Data under study >>
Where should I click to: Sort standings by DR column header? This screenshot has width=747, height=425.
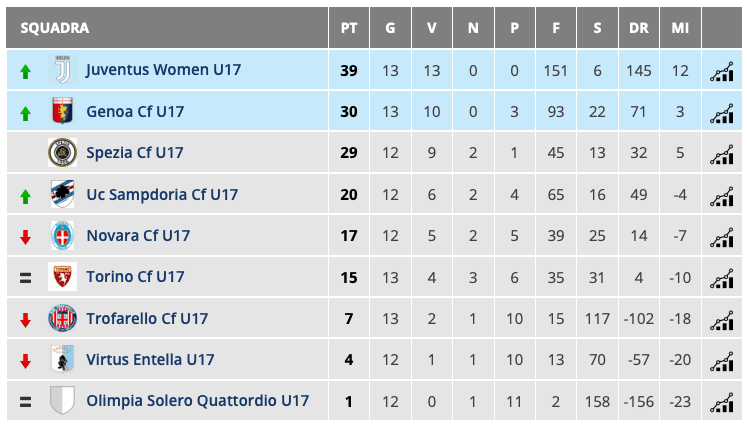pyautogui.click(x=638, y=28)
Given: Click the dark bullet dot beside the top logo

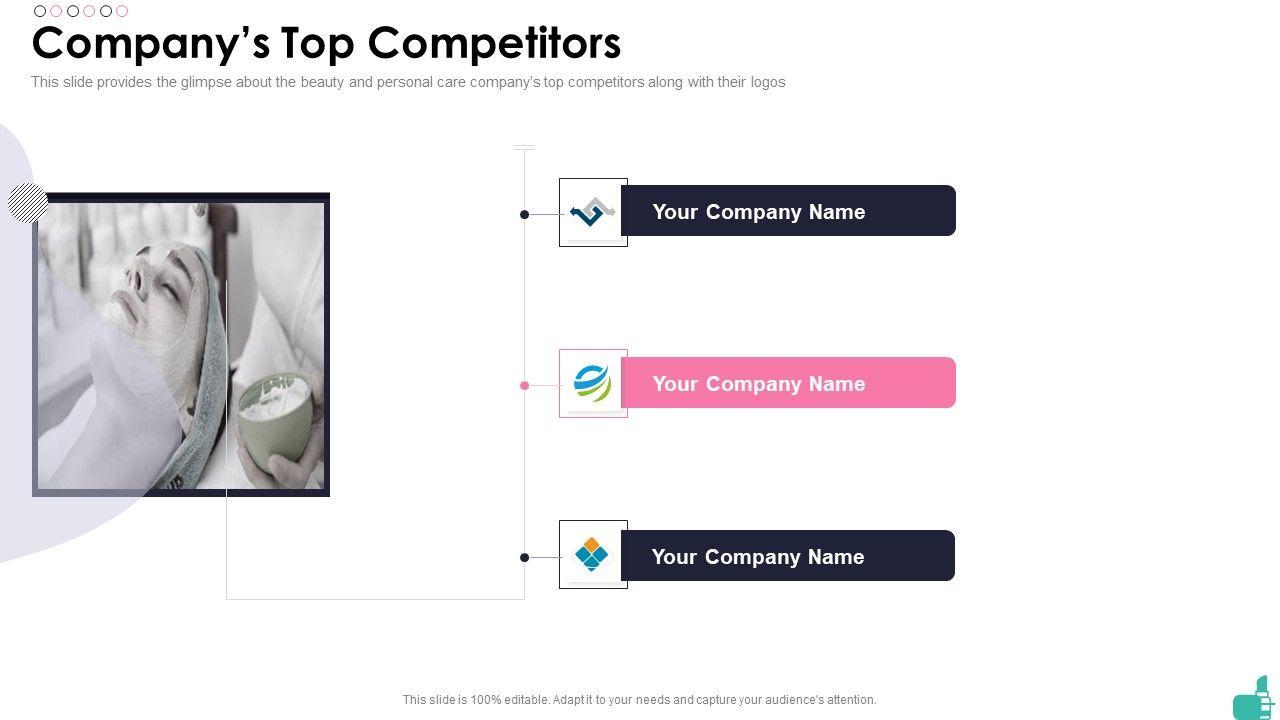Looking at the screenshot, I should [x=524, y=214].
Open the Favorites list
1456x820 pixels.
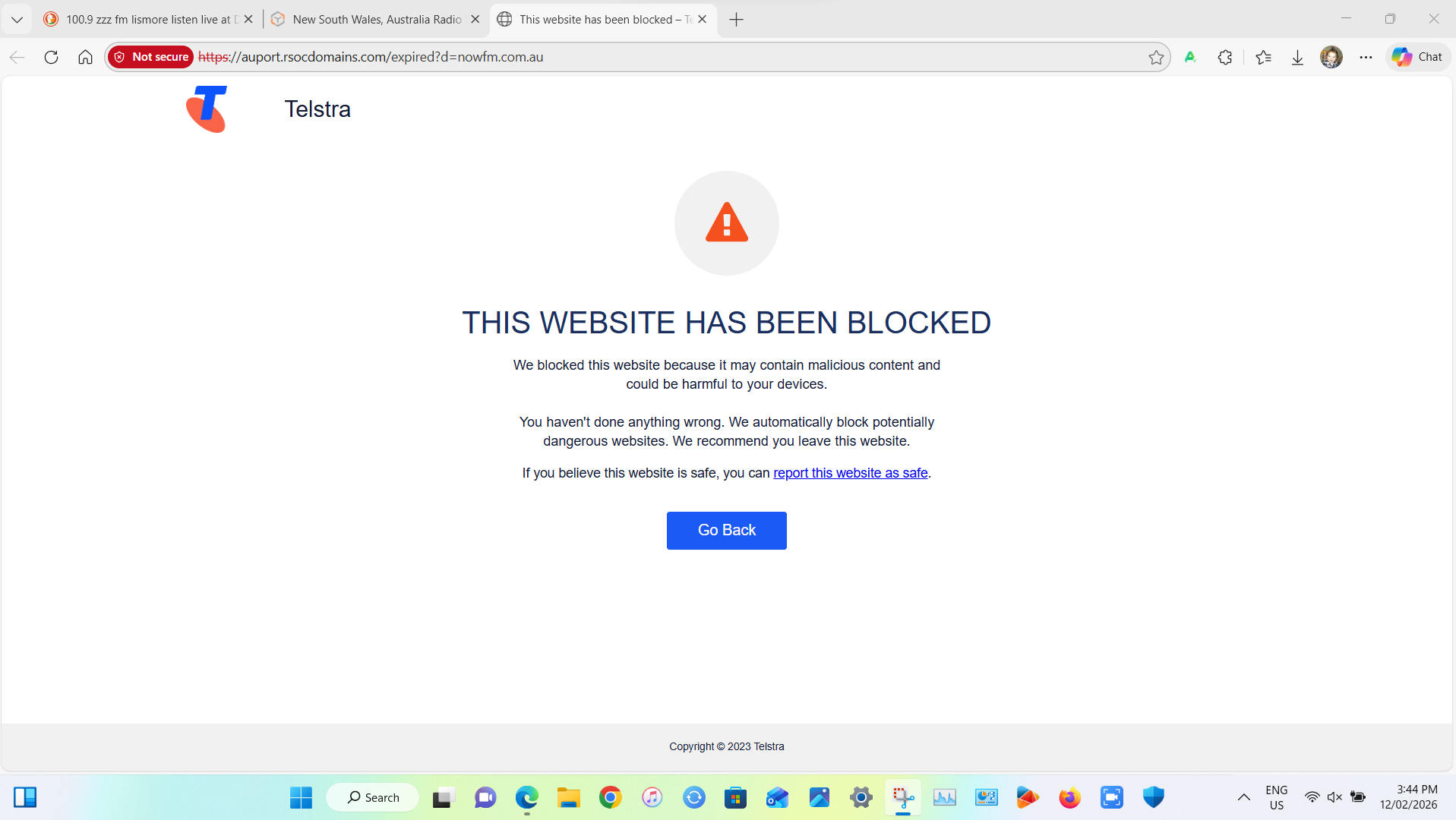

Activity >>
Give the entries again, exactly and in full, with no image included.

Worked solution >>
Where should I click to: Sort standings by DR column header? This screenshot has width=747, height=425.
pyautogui.click(x=638, y=28)
Given: Click the dark bullet dot beside the top logo

Looking at the screenshot, I should [x=524, y=214].
Open the Favorites list
1456x820 pixels.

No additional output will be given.